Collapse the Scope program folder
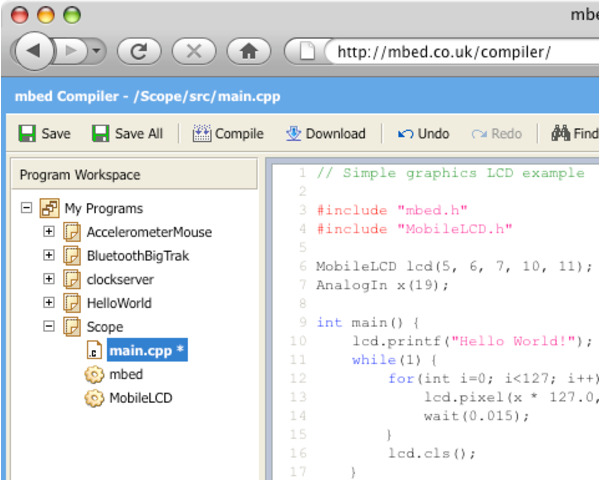600x480 pixels. click(48, 326)
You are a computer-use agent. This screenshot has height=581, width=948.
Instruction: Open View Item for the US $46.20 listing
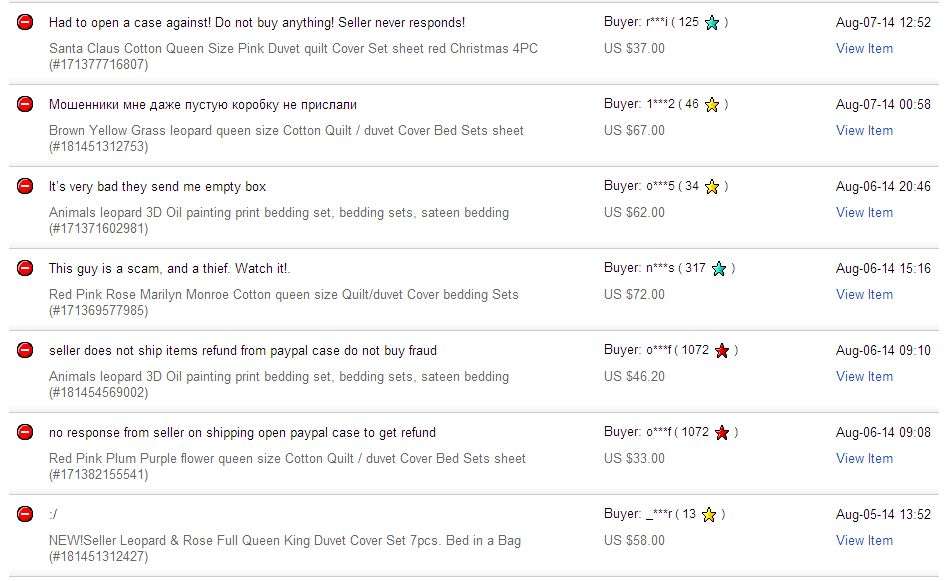pos(864,376)
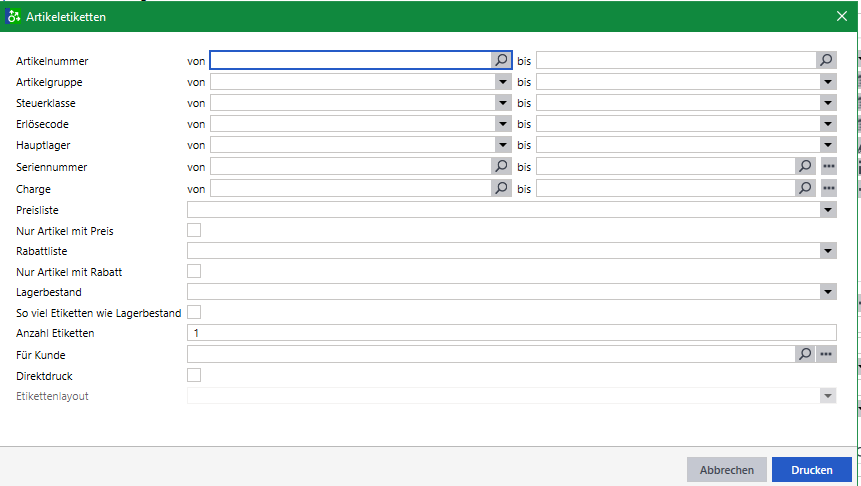Image resolution: width=861 pixels, height=486 pixels.
Task: Click the Abbrechen button
Action: tap(726, 470)
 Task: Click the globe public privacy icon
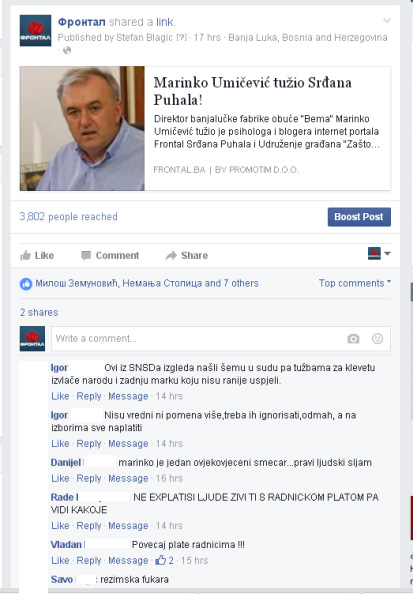[x=67, y=50]
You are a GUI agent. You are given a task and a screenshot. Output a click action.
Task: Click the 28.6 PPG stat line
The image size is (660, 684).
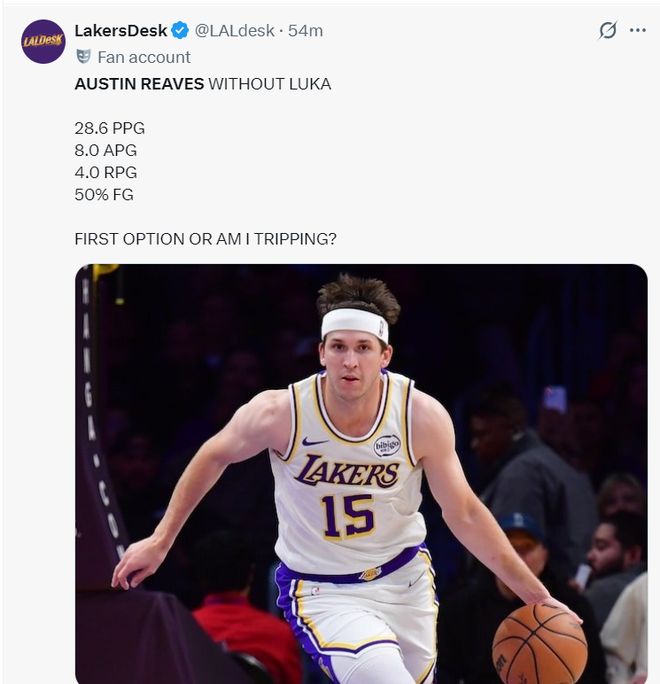click(x=109, y=128)
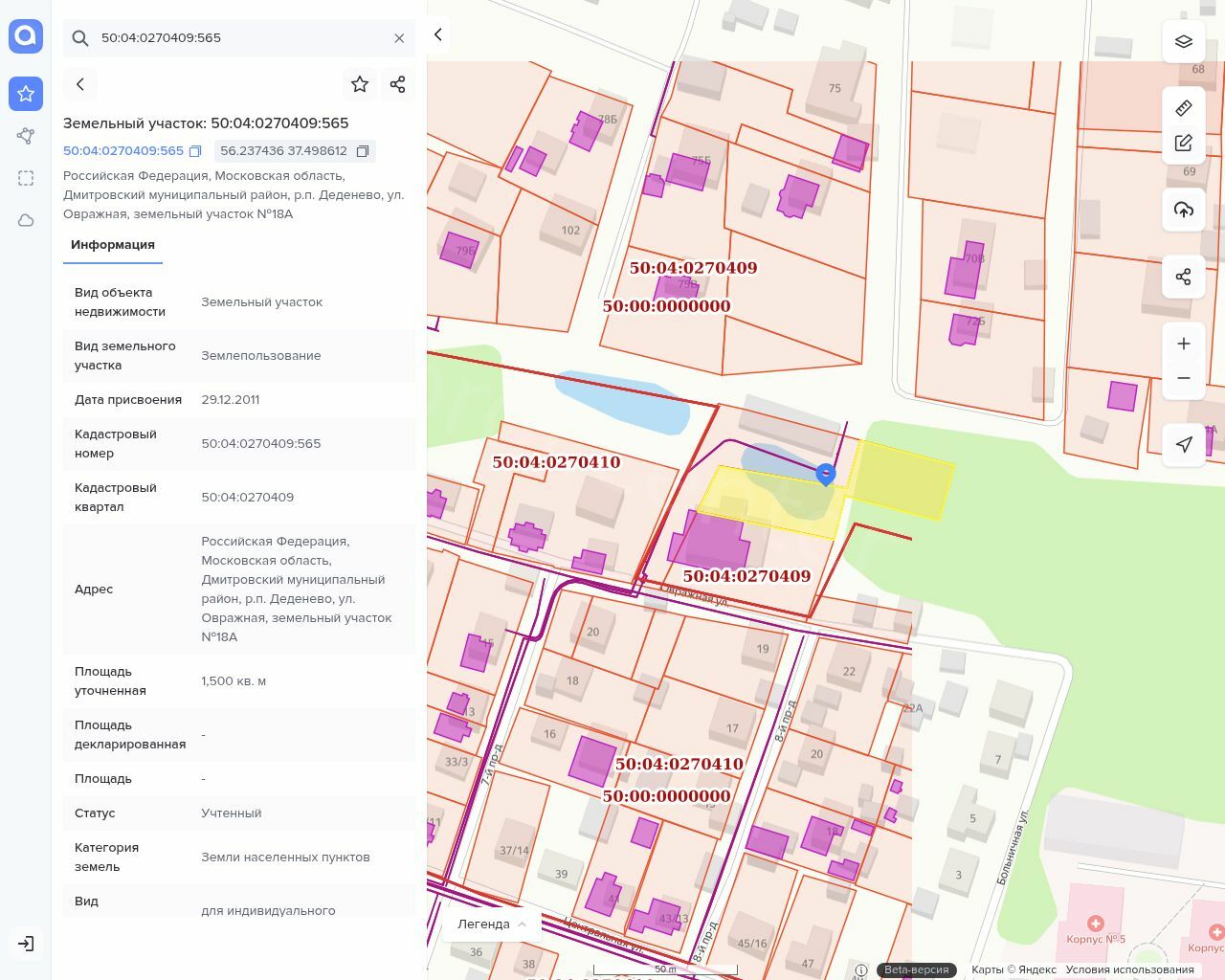Open favorites in left sidebar
Image resolution: width=1225 pixels, height=980 pixels.
tap(26, 93)
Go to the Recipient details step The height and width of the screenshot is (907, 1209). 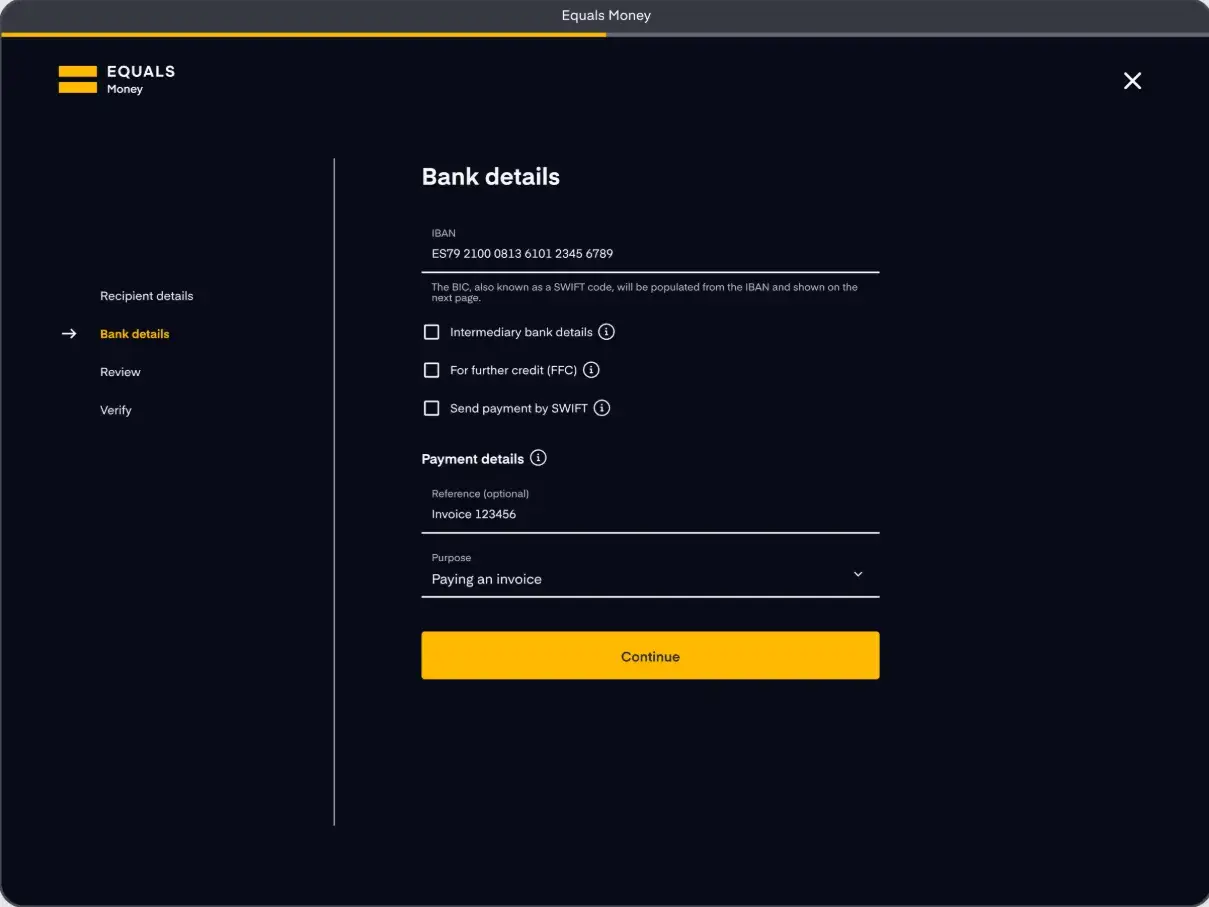click(x=146, y=296)
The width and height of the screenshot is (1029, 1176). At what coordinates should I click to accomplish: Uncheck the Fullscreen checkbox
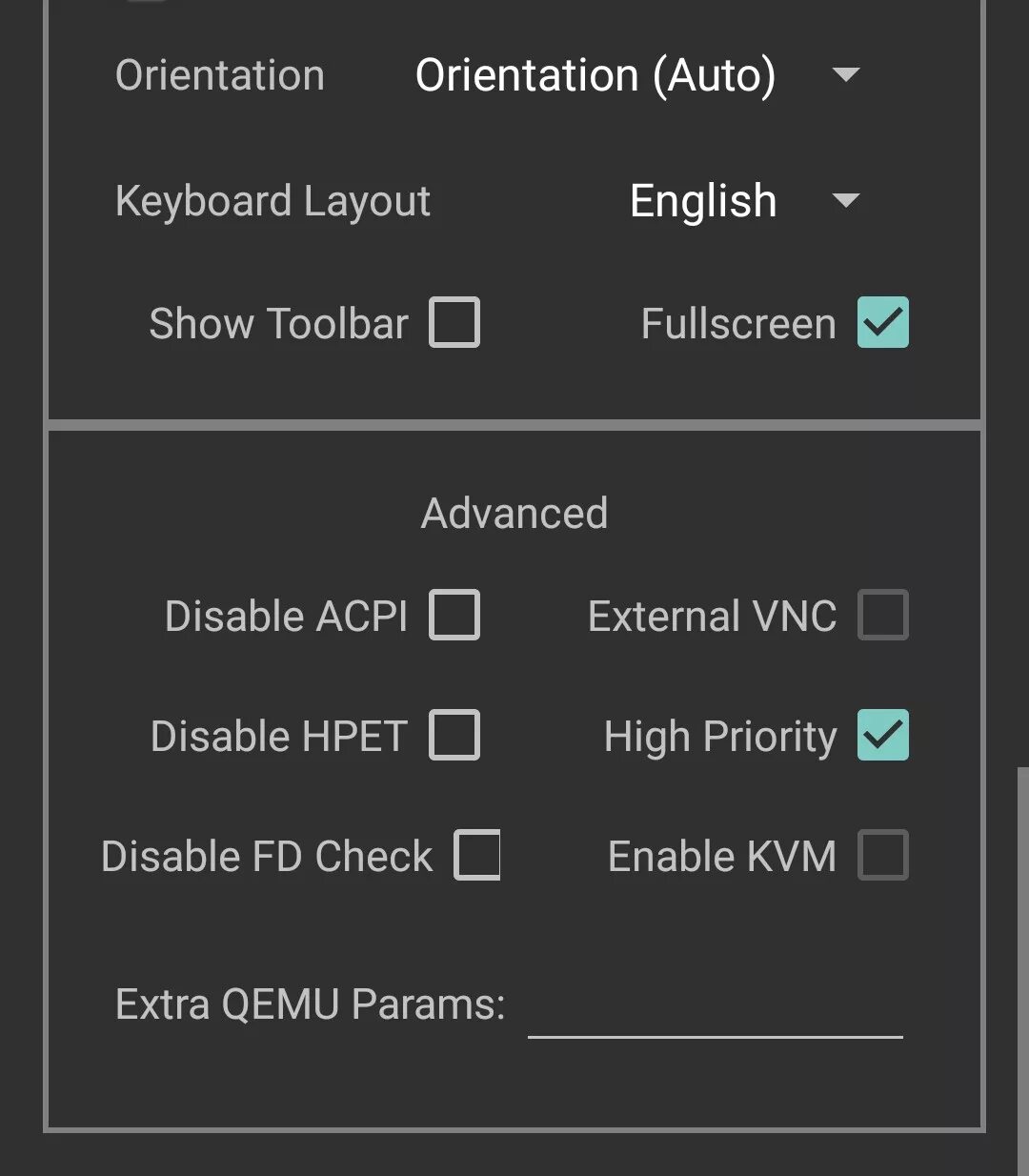pos(882,323)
= = =
● **WORK INSTRUCTION**: Nothing but an exact copy belongs in the answer: the lines from the top of the records through the line containing "Task: Click the 28.6 PPG stat line", minus the pictures.

● **RESULT OF THIS TASK**:
Collapse the Scope program folder
600x480 pixels. click(48, 326)
You are a computer-use agent. This screenshot has height=581, width=948.
Instruction: Open View Item for the US $46.20 listing
pos(864,376)
Image resolution: width=861 pixels, height=486 pixels.
Task: Click the Abbrechen button
Action: tap(726, 470)
 Task: Click the globe public privacy icon
[x=67, y=50]
You are a GUI agent. You are given a task and a screenshot. Output a click action.
Task: Click the 28.6 PPG stat line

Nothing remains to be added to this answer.